» Text segment:
>> Start
Is Edwards the William Jennings Bryan?
Is Populism reemerging as class warfare ensues?
Marx would say it was the consciousnes of the masses. Frankly, I do not see that yet.
Actually–speaking of Barbara Kingsolver. She would be a FANTASTIC addition to the FDL book club.
Jim Clausen @ 46
Be careful with the WJB comparison. You’ll stimulate a George Will column on the subject.
When are the MSM facilities going to be stormed and taken down brick by brick. When are the states going to have their Bastille moment.
Woodhall Hollow @ 45
Enthusiastically seconded.
Woodhall Hollow @ 28
My sentiments exactly.
Pachacutec @ 38
But I thought Paris Hilton was OLD money?
peg @ 31
Ah, dear Peg, I don’t think any of us would claim to be learned…just loudmouthed. ;-)
Thanks for the link. Unfortunately, it made me sick. Edwards is right-there are two Americas.
BigMitch @ 51
Why did they keep doing shots of Hillary from behind? Or is that a silly question?
My friend has finally told me who, after viewing last night’s debate with me, she thinks would make the best next Democratic president in 2008. And she has given me substantial reasons for her view.
David Halberstam’s contempt for BushCo wrt Iraq resonates in this article.
“The History Boys”
The same contempt should apply for their class-ification of America
What? You’re sick of me posting this link? Have you read it yet?
Know thine adversary. Nothing will ever dissuade or change Bush/Chee-knee. Not on Iraq. Not on health care. Not on the environment. Not on abuse of DOJ. Not on shredding the Constitution.
The only way to defeat a bully is to stand up to him.
Ed*ard Teller @ 52
New money is (almost) always really stoopid and conspicuous, and old money sometimes is.
From Love and Rockets’ updated version of The Temptations’ Ball of Confusion:
Eve of destruction, tax deduction, city inspectors, bill collectors,
Solid gold in demand, population out of hand, suicide, too many bills,
Everyone moving to the hills. People all over the world are dying in the war.
And the band played on…
(Funny how songs from Reagan/Bush the Elder era resonate so strongly today under Bush the Lesser.)
Speaking of today’s stock market.
-GSD
Oklahoma kiddo @ 55
Don’t leave us hanging.
I’ve heard people talking about ‘affordable housing’ in ways that made it clear that they thought it meant ‘housing for the undeserving poor’. I’m sure they’re GOoPers, although they prefer not to say so. One of them works a second job – he’s upfront about it – so I’m not sure what kind of delusions he has.
Reading about the anti-McMansion proposals yesterday, I was wondering what kind of people think that 2500 square feet is too small; what do they have that they need 4000 square feet or more in their houses? (I won’t even touch the plasma-TV-in-every-room – that’s just excessive consumption.)
And then there’s the wannabes…those who will not survive the increase in interest rates. I own a lot outright in a development, chose not to build on it when I saw that there was going to be a downturn in the housing market. As a member of the development, I’ve become privy to inside information about some of the other properties.
>> End
» Task details:
In the comment thread, whose updated version of The Temptations' "Ball of Confusion" is quoted? Use only the comment thread to answer.

» Data provided:
>> Start
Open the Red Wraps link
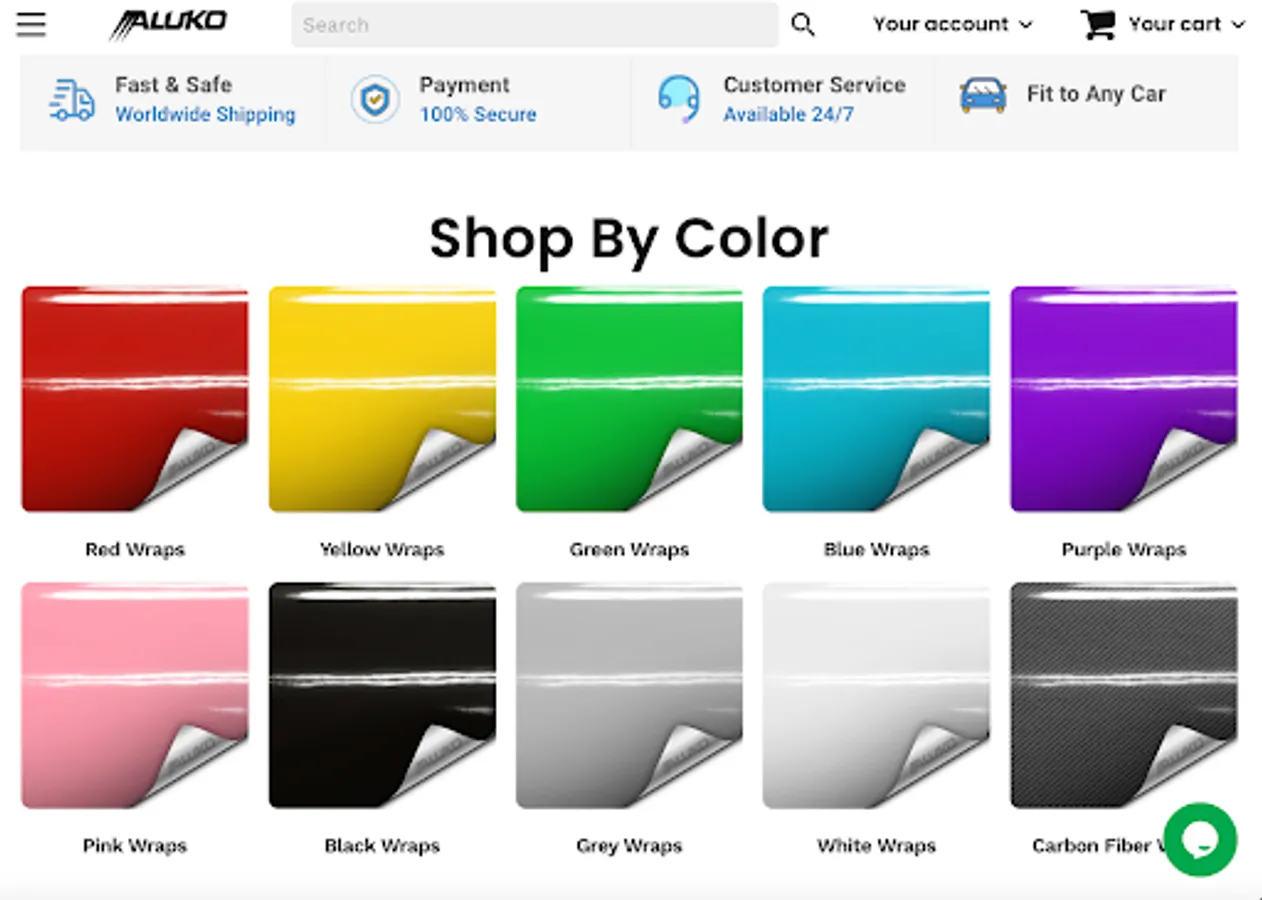Image resolution: width=1262 pixels, height=900 pixels. pyautogui.click(x=135, y=549)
>> End
» Written answer:
Love and Rockets'